Segment Start: Entries provided

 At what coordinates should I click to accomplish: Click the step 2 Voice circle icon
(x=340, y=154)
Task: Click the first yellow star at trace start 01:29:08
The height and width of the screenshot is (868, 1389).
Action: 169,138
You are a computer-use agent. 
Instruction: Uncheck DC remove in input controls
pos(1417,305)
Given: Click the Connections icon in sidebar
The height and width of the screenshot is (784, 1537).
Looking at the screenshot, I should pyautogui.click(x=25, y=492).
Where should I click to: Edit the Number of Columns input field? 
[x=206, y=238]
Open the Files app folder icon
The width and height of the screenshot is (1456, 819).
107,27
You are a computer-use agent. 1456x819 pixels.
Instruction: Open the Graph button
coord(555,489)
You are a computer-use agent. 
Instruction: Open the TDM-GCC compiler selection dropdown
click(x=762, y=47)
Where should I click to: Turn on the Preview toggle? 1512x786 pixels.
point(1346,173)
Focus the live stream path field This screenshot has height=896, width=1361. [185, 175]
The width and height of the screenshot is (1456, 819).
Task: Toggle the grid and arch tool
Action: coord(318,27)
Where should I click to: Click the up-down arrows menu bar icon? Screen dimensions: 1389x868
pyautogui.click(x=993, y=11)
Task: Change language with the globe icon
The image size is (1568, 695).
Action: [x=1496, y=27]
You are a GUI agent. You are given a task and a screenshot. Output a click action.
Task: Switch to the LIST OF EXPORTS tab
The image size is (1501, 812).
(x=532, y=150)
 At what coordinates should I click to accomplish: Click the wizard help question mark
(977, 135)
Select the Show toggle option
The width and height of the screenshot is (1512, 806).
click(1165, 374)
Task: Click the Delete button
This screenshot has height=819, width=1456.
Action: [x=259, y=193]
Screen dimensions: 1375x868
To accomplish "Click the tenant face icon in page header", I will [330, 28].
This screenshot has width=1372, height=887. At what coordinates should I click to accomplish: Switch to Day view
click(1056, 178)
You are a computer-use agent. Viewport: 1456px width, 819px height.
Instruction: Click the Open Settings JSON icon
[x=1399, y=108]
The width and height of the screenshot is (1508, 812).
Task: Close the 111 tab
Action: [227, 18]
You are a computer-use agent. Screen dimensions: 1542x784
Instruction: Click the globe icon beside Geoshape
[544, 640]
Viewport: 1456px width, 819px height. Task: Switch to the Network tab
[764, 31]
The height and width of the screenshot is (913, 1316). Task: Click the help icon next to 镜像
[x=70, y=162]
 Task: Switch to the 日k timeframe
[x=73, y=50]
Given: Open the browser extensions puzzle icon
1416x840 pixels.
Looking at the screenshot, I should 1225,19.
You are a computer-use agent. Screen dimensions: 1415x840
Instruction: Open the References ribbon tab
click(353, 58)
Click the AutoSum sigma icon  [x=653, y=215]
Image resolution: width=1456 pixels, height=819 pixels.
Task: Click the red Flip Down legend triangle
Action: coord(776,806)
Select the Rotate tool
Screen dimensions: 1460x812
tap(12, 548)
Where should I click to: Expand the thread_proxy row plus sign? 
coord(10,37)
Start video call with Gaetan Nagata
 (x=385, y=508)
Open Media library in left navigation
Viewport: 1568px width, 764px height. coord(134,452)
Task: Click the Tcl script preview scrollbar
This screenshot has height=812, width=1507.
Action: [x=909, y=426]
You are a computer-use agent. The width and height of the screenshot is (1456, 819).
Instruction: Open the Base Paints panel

Segment End: Entries provided

Each line of the records, from the opening one through the line holding "Given: Click the Connections icon in sidebar", should be restated word for word, with nothing else in the answer.

 At what coordinates should I click to accomplish: Click the step 2 Voice circle icon
(x=340, y=154)
Task: Click the first yellow star at trace start 01:29:08
The height and width of the screenshot is (868, 1389).
Action: 169,138
You are a computer-use agent. 
Instruction: Uncheck DC remove in input controls
pos(1417,305)
Given: Click the Connections icon in sidebar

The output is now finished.